## Set problem
Format the lines of the listing as a Markdown table with the columns No. and Entry, starting at the line that contains "Britské listy (172, 52)" and ending at the line that contains "Sexuální útoky v Kolíně nad Rýnem (176, 565)". Number each row and leave out any blank lines.

## Data section
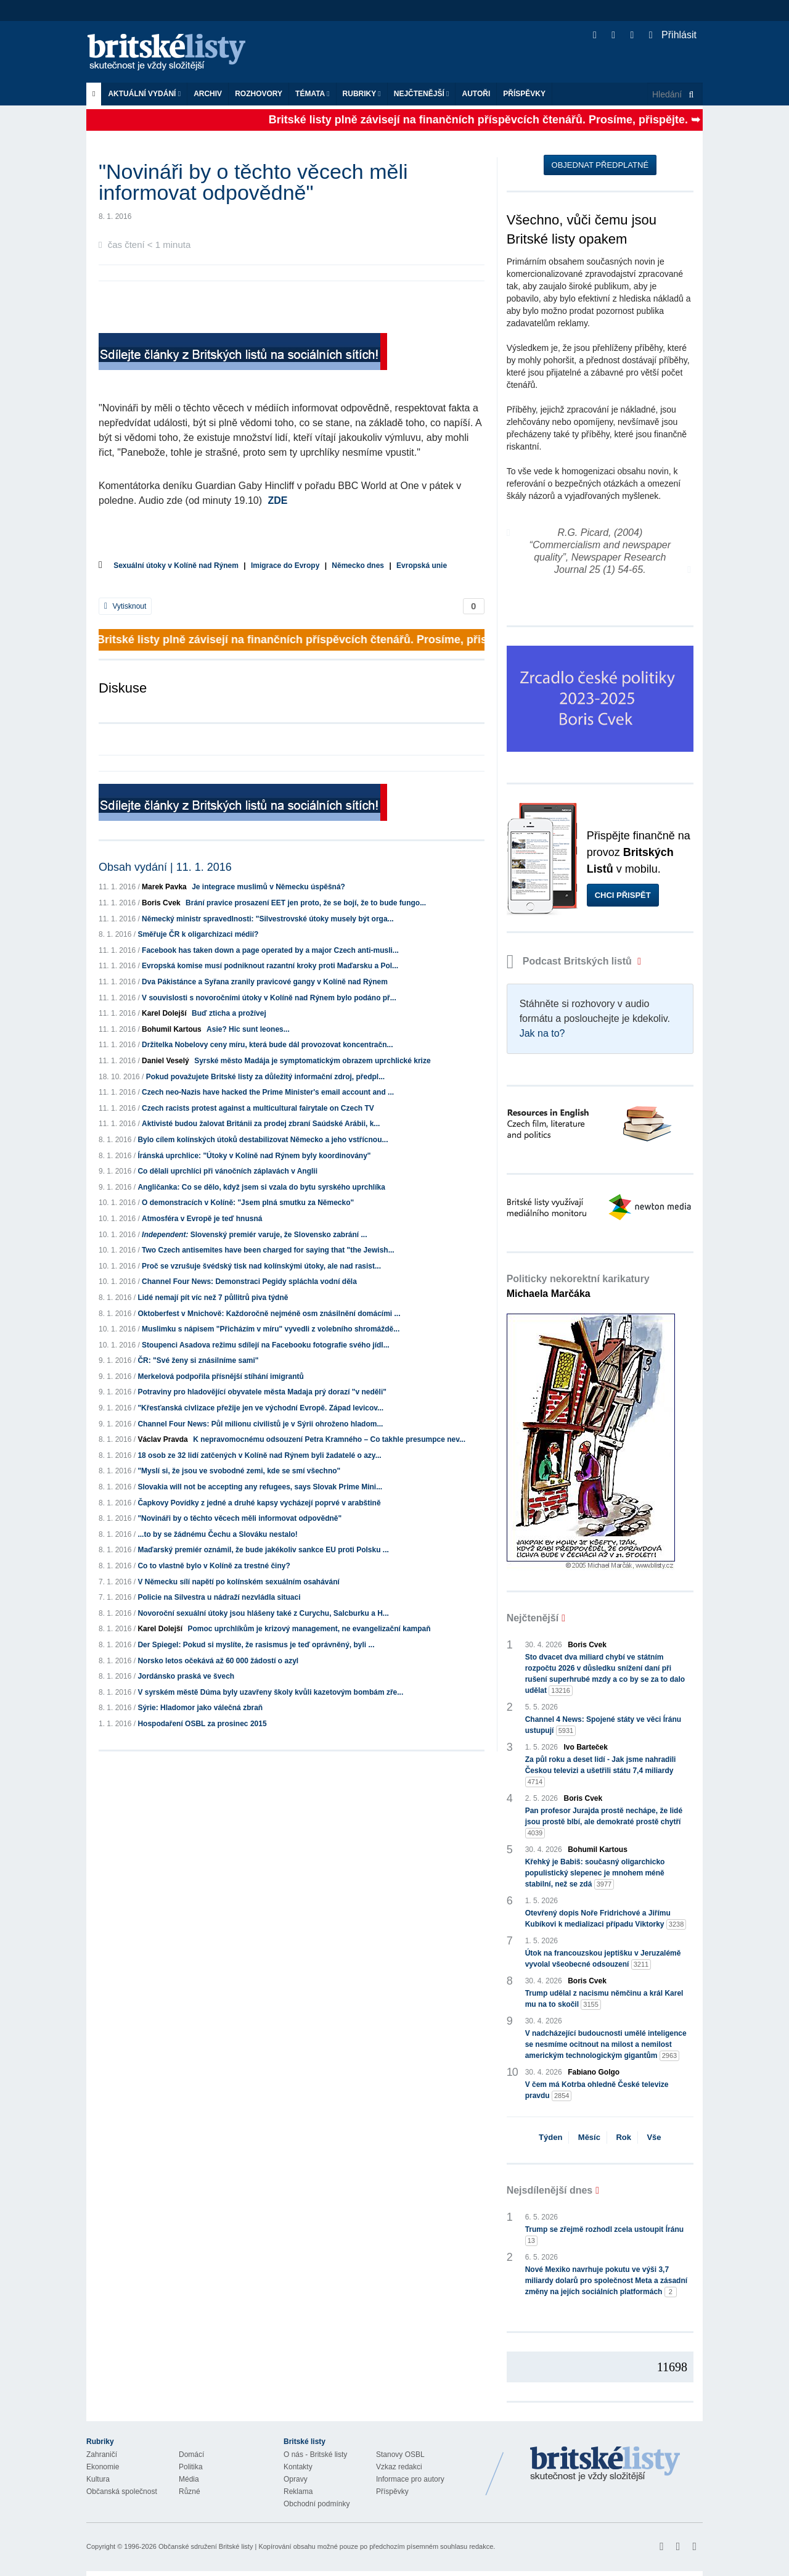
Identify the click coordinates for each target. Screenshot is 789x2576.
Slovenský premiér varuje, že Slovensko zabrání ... (254, 1234)
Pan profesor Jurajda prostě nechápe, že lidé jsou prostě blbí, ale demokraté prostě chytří (603, 1822)
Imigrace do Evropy (285, 565)
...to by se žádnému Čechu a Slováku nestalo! (217, 1534)
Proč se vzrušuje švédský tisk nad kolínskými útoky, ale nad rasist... (261, 1266)
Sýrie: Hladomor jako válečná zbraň (200, 1707)
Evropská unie (421, 565)
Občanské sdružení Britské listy (205, 2546)
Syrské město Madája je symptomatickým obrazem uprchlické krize (312, 1060)
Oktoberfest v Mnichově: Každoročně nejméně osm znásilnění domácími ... (268, 1313)
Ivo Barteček (586, 1747)
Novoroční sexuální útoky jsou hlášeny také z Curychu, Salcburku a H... (262, 1613)
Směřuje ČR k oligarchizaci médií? (197, 934)
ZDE (278, 500)
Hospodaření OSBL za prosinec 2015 (201, 1723)
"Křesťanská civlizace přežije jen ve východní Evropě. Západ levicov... (260, 1408)
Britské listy (172, 52)
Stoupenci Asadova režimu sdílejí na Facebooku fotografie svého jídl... (266, 1345)
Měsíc (589, 2137)
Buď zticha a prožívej (229, 1013)
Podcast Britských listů (571, 961)
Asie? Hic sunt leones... (248, 1029)
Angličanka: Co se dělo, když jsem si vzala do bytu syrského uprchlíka (261, 1187)
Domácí (191, 2454)
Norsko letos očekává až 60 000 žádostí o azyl (217, 1660)
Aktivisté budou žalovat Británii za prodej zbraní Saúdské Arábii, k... (261, 1123)
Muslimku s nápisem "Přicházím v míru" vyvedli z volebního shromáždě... (270, 1329)
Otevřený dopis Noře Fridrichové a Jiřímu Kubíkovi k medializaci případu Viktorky (606, 1919)
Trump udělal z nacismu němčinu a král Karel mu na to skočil (604, 1999)
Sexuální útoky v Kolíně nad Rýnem (176, 565)
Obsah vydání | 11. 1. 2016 (165, 867)
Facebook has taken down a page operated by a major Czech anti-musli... (270, 950)
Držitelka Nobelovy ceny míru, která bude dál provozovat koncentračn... (267, 1044)
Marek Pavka (164, 887)
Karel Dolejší (164, 1013)
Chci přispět (623, 895)
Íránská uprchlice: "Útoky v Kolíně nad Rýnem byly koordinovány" (253, 1155)
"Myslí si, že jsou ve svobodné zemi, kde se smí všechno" (238, 1471)
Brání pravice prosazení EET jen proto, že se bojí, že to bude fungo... (306, 903)
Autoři (476, 93)
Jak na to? (542, 1033)
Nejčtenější (421, 93)
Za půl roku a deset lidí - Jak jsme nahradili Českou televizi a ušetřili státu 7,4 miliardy (600, 1771)
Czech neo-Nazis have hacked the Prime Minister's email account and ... (268, 1092)
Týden (550, 2137)
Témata (312, 93)
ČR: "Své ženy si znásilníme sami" (197, 1360)
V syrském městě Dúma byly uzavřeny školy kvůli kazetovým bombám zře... (270, 1692)
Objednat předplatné (600, 165)
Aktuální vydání (144, 93)
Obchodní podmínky (317, 2504)
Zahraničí (101, 2454)
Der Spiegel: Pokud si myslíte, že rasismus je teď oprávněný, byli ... (255, 1644)
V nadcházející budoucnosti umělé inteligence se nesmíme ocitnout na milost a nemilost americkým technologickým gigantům (606, 2045)
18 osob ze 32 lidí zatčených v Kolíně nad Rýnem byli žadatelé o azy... (259, 1455)
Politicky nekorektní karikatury (578, 1286)
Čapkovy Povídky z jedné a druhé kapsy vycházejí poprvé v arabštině (258, 1503)
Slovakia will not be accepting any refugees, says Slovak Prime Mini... (259, 1487)
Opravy (296, 2479)
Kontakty (298, 2467)
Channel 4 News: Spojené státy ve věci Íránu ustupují (603, 1725)
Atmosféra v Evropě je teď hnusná (202, 1218)
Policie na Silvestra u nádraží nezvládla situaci (218, 1597)
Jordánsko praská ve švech (185, 1676)
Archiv (208, 93)
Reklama (298, 2491)
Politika (191, 2467)
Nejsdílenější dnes (550, 2190)
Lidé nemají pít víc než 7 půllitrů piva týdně (212, 1297)
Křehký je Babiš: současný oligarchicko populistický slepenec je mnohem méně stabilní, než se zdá (595, 1874)
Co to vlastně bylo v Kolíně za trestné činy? (213, 1566)
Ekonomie (102, 2467)
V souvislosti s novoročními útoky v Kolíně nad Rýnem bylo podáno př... (269, 998)
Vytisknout (125, 606)
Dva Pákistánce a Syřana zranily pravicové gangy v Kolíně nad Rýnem (265, 981)
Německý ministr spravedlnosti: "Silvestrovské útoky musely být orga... (268, 919)
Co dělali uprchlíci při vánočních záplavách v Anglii (227, 1171)
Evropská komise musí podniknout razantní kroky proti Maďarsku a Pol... (270, 965)
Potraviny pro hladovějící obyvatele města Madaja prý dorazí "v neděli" (261, 1392)
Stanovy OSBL (400, 2454)
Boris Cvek (161, 903)
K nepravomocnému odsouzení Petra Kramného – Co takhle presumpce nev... (329, 1439)
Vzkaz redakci (399, 2467)
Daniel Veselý (165, 1060)
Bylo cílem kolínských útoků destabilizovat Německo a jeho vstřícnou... (262, 1139)
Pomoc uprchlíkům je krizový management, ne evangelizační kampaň (308, 1628)
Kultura (98, 2479)
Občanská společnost (121, 2491)
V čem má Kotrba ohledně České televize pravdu (597, 2090)
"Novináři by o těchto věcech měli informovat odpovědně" (239, 1518)
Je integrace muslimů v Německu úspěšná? (268, 887)
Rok (623, 2137)
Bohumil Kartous (172, 1029)
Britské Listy (605, 2464)
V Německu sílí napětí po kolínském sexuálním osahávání (238, 1582)
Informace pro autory (410, 2479)
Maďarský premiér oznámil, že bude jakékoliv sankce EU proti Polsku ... (262, 1549)
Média (189, 2479)
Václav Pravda (162, 1439)
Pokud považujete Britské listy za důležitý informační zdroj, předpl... (265, 1076)
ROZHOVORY (258, 93)
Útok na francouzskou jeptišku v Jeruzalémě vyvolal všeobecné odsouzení (603, 1959)
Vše (654, 2137)
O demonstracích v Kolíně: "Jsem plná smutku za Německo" (248, 1202)
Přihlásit (673, 35)
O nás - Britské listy (315, 2454)
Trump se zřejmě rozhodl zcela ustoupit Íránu (604, 2235)
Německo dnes (358, 565)
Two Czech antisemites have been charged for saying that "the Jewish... (268, 1250)
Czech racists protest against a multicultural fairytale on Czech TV (258, 1108)
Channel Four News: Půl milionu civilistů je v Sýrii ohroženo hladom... (260, 1424)
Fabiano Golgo (593, 2072)
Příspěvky (524, 93)
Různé (189, 2491)
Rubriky (362, 93)
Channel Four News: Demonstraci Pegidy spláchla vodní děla (249, 1281)
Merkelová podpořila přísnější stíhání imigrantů (220, 1376)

## Completed exercise
| No. | Entry |
|---|---|
| 1 | Britské listy (172, 52) |
| 2 | Stoupenci Asadova režimu sdílejí na Facebooku fotografie svého jídl... (266, 1345) |
| 3 | Měsíc (589, 2137) |
| 4 | Buď zticha a prožívej (229, 1013) |
| 5 | Podcast Britských listů (571, 961) |
| 6 | Asie? Hic sunt leones... (248, 1029) |
| 7 | Angličanka: Co se dělo, když jsem si vzala do bytu syrského uprchlíka (261, 1187) |
| 8 | Domácí (191, 2454) |
| 9 | Norsko letos očekává až 60 000 žádostí o azyl (217, 1660) |
| 10 | Aktivisté budou žalovat Británii za prodej zbraní Saúdské Arábii, k... (261, 1123) |
| 11 | Muslimku s nápisem "Přicházím v míru" vyvedli z volebního shromáždě... (270, 1329) |
| 12 | Otevřený dopis Noře Fridrichové a Jiřímu Kubíkovi k medializaci případu Viktorky (606, 1919) |
| 13 | Trump udělal z nacismu němčinu a král Karel mu na to skočil (604, 1999) |
| 14 | Sexuální útoky v Kolíně nad Rýnem (176, 565) |